The 9th Annual Davies Awards in Film

 

A Look Back at 2014:

Cinematically 2014 was a long, bizarre year that seemed like it would never end, much like many of the runtime-be-damned films we watched.  It’s hard to pinpoint a defining theme as filmmakers were all over the map and seemed to be throwing everything and the kitchen sink at viewers, though time travel (in fantastic terms in Interstellar and The Edge of Tomorrow while in more realistic terms in Boyhood) and biopics (especially at the end of the year) seemed to make the most compelling cases.

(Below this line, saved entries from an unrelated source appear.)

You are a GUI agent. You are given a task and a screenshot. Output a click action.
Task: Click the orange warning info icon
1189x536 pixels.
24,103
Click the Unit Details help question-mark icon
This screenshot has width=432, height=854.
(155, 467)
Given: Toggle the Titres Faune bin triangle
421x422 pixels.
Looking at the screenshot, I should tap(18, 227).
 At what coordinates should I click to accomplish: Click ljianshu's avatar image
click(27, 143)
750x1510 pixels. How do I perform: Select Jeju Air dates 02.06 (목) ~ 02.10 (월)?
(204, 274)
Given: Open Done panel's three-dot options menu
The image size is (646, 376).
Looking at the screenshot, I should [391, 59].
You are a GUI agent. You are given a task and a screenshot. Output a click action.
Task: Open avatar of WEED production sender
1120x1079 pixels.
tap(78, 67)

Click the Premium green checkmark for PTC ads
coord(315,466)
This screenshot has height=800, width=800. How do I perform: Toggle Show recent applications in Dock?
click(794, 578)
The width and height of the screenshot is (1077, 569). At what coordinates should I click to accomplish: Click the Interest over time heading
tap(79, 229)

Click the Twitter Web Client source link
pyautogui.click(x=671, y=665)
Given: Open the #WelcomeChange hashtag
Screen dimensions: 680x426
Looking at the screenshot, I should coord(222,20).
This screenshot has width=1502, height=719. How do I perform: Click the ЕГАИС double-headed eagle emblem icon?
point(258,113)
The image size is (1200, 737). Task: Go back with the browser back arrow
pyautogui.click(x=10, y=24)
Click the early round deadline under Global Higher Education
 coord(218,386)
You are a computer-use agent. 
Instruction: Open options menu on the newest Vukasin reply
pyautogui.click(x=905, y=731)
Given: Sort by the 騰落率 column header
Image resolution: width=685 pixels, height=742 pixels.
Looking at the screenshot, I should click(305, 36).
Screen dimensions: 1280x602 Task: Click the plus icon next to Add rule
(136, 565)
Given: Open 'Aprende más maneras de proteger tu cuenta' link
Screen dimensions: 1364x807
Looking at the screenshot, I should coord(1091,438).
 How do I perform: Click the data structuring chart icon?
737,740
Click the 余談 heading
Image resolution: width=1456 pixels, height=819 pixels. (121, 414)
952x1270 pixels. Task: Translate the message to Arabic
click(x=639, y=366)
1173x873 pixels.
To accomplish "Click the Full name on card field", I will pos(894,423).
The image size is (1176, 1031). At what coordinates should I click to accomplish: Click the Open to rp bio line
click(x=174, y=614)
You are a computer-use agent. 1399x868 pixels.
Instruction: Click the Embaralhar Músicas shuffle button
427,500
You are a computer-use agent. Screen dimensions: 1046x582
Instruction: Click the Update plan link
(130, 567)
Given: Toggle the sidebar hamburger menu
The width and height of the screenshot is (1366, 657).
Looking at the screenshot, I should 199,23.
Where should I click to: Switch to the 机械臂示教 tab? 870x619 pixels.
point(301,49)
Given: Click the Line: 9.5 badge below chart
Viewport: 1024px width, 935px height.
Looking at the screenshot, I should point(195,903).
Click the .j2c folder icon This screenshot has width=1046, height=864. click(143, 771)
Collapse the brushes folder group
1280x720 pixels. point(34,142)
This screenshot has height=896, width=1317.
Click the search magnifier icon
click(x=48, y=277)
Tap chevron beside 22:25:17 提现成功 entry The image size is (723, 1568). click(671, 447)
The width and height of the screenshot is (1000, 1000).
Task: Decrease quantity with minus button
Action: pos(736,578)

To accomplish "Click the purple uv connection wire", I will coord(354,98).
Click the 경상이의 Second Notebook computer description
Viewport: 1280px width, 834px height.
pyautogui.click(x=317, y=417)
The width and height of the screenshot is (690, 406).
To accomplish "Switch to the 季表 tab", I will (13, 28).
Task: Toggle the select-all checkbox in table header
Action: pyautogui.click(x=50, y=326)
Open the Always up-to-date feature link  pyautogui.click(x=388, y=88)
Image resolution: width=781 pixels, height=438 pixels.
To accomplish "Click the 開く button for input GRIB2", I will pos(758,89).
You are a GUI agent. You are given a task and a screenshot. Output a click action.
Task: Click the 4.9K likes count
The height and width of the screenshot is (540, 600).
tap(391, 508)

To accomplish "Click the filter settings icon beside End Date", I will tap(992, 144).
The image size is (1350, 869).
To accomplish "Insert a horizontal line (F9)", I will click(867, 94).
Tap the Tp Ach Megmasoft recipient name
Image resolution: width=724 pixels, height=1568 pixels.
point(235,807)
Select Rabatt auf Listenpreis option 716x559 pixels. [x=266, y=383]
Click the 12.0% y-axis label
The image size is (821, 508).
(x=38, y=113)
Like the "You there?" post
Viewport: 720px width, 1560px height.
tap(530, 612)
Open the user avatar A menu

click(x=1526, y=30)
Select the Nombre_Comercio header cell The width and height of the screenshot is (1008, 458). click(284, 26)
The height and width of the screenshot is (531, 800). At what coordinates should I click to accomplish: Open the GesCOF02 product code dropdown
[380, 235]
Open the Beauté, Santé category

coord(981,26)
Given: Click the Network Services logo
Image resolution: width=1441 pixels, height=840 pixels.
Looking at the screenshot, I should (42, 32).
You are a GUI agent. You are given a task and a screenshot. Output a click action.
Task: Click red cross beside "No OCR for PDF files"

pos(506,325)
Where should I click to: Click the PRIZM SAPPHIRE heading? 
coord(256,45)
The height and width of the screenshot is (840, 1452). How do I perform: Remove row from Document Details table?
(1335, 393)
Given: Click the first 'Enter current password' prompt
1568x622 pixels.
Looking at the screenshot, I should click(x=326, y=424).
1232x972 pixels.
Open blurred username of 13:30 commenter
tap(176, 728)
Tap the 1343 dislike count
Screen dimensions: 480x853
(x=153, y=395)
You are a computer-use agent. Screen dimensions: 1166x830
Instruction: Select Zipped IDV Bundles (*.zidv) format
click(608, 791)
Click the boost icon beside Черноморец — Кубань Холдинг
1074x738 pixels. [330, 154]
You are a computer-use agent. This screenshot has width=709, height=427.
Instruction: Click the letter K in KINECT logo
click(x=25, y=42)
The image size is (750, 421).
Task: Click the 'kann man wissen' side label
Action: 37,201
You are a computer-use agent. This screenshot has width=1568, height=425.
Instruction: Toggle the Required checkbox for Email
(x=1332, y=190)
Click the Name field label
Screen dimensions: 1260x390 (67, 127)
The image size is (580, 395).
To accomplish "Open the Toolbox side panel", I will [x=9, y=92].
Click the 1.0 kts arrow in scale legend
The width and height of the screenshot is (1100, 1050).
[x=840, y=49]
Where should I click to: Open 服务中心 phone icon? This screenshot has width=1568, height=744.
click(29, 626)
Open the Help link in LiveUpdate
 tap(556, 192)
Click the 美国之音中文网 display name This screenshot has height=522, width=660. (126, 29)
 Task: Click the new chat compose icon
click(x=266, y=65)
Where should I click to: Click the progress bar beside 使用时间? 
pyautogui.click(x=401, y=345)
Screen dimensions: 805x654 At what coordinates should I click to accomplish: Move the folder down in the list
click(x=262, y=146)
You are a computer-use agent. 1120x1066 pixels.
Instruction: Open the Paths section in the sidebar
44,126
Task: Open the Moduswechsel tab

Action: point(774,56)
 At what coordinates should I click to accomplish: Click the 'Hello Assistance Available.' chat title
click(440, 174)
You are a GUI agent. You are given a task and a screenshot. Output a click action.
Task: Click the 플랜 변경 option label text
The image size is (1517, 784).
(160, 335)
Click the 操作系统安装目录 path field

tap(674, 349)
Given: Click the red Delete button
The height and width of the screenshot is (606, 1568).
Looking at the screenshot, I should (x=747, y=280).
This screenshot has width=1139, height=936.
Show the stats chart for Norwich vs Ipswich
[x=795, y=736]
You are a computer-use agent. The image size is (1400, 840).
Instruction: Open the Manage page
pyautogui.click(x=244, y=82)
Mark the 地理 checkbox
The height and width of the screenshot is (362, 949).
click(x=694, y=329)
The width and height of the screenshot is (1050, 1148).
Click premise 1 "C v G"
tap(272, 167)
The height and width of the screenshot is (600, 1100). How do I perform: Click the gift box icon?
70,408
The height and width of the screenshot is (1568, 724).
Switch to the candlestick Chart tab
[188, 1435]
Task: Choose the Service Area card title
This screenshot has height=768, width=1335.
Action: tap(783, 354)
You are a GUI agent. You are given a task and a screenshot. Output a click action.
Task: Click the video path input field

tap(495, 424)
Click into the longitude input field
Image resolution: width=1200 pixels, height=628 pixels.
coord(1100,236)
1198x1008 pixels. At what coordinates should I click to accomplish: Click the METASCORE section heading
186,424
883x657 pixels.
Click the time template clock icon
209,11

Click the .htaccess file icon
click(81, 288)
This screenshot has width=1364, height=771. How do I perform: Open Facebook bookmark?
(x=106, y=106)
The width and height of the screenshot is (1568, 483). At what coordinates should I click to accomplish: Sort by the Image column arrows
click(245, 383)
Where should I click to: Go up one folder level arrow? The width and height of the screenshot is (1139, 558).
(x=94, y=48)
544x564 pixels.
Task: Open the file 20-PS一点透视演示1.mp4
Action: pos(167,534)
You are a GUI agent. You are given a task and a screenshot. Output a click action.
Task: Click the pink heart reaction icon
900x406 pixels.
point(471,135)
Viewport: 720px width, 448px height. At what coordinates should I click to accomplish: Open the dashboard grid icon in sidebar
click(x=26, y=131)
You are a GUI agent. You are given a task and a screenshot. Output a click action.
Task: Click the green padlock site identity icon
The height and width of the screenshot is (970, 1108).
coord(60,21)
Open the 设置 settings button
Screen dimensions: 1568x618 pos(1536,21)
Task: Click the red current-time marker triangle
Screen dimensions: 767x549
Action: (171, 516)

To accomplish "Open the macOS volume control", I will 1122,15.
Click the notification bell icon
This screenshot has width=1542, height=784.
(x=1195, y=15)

Strangely I found myself disconnected from many of the overly praised but still very high quality “independent” films (Boyhood, Birdman and Selma) while I found enormous entertainment value in the smartly crafted mainstream masterpieces (Interstellar and Gone Girl).

Early in the year we were treated to some of the strangest and most unnerving independent fare with the cold Canadian entry Enemy and the ever-odd Under the Skin, both slow-burn psychological thrillers that could make David Lynch squirm and swoon.  At the end of the year, when it came to the biopics, The Imitation Game showed us how it should be done even when going by-the-numbers, while The Theory of Everything showed us how wrong by-the-numbers can go.

When it came to up-and-coming directors, Jeremy Saulnier (with Blue Ruin) and Jennifer Kent (with The Babadook) left us on the edge of our seats begging for more, while Ava DuVernay basked in the glory of being the first to attempt a MLK biopic with the noble Selma.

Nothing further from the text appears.